(Pixel coordinate grounding data)
-=-=-

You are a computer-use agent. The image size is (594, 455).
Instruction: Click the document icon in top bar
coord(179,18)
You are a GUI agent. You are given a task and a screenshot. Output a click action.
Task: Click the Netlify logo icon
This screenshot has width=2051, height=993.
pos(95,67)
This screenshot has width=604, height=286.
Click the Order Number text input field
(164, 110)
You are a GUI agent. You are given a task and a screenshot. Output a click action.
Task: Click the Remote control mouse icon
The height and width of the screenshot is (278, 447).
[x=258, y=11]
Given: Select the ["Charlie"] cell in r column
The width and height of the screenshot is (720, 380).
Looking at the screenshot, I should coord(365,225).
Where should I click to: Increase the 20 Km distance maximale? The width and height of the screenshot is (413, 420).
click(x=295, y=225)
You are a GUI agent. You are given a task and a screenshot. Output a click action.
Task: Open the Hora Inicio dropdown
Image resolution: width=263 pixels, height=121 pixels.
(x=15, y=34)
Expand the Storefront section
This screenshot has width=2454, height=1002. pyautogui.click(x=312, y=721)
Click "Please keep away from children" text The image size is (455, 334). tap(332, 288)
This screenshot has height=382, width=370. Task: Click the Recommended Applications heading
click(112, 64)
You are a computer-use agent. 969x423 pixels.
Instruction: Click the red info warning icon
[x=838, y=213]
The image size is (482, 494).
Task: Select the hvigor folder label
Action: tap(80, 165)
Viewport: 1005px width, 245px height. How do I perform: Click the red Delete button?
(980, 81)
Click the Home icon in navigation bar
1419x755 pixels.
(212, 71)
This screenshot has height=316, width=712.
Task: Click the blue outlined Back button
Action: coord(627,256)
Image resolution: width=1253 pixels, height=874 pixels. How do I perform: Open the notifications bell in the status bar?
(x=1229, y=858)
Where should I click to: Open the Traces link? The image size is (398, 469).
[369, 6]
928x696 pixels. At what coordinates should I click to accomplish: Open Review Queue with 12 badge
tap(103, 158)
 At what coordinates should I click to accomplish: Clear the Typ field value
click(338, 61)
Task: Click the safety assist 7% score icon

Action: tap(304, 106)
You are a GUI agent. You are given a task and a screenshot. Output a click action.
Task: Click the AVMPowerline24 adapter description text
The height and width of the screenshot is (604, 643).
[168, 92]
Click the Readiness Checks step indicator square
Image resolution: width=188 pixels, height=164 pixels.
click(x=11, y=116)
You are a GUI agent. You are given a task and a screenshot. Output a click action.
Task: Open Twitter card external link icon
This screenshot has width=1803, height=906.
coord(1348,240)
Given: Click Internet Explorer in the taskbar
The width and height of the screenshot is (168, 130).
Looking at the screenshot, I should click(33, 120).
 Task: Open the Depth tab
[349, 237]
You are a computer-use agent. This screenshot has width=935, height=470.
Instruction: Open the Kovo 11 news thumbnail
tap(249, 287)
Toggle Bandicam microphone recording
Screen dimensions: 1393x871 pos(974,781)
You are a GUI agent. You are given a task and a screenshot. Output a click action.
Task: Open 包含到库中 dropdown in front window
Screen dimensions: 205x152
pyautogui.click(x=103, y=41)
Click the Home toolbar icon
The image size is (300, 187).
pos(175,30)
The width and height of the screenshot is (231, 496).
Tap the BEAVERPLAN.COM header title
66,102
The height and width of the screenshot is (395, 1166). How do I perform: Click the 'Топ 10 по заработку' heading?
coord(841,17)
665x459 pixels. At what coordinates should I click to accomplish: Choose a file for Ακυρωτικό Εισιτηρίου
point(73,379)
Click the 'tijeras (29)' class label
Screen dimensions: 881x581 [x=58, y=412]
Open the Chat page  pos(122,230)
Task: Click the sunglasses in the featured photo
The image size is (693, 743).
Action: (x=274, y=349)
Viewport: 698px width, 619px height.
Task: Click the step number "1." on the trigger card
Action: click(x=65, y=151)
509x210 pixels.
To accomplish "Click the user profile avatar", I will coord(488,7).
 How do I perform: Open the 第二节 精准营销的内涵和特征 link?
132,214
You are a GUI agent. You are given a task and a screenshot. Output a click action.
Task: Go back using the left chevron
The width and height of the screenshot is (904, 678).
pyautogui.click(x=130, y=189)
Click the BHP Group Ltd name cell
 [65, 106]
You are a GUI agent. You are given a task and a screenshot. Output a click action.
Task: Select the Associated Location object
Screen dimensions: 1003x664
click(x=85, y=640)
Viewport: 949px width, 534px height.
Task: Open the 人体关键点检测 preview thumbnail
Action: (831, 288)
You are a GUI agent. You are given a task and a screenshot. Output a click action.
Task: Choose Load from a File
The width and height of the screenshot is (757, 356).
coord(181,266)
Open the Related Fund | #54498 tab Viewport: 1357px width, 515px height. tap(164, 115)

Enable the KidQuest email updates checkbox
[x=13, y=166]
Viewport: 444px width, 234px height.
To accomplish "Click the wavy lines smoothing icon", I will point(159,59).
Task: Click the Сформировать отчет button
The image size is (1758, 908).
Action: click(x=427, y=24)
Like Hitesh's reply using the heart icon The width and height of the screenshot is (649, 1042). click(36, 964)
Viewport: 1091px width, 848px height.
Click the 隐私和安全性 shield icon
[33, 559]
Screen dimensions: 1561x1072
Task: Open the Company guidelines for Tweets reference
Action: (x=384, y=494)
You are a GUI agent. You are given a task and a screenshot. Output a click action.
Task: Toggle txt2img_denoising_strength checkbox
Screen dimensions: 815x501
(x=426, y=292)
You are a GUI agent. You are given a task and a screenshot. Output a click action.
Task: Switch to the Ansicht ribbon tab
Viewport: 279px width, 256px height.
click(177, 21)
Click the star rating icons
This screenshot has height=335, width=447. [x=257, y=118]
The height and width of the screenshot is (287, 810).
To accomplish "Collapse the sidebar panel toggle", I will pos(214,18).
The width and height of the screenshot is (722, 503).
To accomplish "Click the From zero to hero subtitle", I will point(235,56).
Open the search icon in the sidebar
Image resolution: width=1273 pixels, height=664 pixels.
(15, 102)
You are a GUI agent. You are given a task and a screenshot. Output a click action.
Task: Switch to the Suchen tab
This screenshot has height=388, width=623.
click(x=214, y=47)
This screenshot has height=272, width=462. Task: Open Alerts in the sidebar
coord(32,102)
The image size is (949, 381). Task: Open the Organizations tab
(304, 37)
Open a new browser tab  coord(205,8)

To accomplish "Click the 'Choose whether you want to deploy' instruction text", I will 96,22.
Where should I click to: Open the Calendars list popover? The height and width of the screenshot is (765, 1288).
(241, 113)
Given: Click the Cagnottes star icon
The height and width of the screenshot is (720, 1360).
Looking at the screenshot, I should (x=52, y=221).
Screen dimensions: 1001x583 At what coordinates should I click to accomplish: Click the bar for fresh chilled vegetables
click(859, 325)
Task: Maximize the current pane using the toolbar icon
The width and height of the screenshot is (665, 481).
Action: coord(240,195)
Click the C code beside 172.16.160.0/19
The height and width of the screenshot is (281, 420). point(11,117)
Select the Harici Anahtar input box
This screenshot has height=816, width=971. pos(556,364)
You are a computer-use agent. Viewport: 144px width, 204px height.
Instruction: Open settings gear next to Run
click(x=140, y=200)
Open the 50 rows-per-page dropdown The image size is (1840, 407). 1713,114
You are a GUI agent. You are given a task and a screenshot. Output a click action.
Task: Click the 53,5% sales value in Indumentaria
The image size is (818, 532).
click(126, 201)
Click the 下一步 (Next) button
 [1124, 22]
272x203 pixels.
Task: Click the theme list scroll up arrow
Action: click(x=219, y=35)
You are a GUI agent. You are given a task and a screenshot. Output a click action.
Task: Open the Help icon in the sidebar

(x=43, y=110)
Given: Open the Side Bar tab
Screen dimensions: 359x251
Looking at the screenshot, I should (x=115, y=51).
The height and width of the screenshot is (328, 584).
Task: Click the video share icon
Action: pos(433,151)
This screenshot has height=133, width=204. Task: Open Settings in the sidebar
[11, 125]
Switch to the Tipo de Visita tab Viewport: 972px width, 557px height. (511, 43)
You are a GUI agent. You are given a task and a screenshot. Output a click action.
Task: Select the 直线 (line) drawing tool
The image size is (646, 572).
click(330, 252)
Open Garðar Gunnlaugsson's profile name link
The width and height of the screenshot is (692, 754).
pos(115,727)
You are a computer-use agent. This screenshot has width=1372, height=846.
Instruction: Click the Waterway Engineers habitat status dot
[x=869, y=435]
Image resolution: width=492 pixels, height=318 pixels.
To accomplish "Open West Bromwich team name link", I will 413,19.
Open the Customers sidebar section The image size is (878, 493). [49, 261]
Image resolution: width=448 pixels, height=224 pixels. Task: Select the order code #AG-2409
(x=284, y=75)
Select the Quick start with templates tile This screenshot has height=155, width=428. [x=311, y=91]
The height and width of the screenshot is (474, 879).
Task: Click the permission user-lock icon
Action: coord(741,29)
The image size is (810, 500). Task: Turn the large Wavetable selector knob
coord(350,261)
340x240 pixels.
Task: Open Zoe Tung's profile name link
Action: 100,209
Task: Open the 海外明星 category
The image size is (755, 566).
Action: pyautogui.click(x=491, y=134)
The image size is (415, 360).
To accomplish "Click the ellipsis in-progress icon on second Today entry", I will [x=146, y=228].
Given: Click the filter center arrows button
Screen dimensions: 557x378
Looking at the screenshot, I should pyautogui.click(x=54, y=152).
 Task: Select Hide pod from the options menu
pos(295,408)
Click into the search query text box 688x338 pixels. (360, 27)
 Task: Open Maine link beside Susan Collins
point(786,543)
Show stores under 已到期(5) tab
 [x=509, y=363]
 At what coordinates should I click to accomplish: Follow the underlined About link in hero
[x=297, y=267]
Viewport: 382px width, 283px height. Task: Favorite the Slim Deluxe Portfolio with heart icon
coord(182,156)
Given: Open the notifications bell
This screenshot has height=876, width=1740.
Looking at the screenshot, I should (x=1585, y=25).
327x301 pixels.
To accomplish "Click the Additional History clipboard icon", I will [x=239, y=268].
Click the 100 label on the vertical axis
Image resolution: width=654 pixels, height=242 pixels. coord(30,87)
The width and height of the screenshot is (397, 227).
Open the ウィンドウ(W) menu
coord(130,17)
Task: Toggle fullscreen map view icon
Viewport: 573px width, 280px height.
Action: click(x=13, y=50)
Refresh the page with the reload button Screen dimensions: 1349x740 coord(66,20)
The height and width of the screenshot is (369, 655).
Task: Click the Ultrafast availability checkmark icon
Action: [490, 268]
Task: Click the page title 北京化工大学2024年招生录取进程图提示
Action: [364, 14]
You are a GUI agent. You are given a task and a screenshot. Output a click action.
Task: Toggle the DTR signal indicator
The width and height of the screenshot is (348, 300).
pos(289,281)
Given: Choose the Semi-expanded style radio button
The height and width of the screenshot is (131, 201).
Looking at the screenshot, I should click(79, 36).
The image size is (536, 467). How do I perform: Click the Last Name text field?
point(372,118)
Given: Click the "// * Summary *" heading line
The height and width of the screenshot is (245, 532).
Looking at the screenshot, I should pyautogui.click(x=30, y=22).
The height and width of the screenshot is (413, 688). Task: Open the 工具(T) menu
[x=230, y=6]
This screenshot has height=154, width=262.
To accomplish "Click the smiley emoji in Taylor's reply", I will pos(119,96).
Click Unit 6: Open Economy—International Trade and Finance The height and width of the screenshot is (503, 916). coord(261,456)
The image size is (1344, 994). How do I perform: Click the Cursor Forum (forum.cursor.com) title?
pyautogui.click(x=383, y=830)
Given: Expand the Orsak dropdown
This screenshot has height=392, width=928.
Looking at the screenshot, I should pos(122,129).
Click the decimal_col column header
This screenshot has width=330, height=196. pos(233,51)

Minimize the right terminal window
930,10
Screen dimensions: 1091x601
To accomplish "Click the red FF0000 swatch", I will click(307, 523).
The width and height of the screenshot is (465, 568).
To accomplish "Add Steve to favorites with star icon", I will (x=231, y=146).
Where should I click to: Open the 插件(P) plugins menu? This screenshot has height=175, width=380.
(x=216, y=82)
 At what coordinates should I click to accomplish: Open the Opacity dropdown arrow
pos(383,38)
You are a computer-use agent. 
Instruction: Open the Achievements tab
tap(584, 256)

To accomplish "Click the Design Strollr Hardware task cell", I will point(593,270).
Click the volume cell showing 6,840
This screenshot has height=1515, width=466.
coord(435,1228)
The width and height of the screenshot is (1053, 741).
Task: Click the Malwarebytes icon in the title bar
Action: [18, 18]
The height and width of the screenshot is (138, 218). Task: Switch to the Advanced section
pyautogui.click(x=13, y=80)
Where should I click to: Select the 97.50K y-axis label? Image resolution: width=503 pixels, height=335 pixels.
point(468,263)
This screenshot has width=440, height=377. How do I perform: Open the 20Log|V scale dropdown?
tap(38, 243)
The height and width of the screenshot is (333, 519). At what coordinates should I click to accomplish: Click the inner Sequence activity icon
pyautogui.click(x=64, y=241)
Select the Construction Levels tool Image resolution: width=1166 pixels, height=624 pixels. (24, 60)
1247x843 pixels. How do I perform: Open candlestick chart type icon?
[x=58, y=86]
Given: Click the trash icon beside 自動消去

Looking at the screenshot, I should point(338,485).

-=-=-

## WHAT THE TASK REQUIRES
Your response should be each line that includes the word "search", copied from the records.

## SOLUTION
Open the search icon in the sidebar
Click into the search query text box 688x338 pixels. (360, 27)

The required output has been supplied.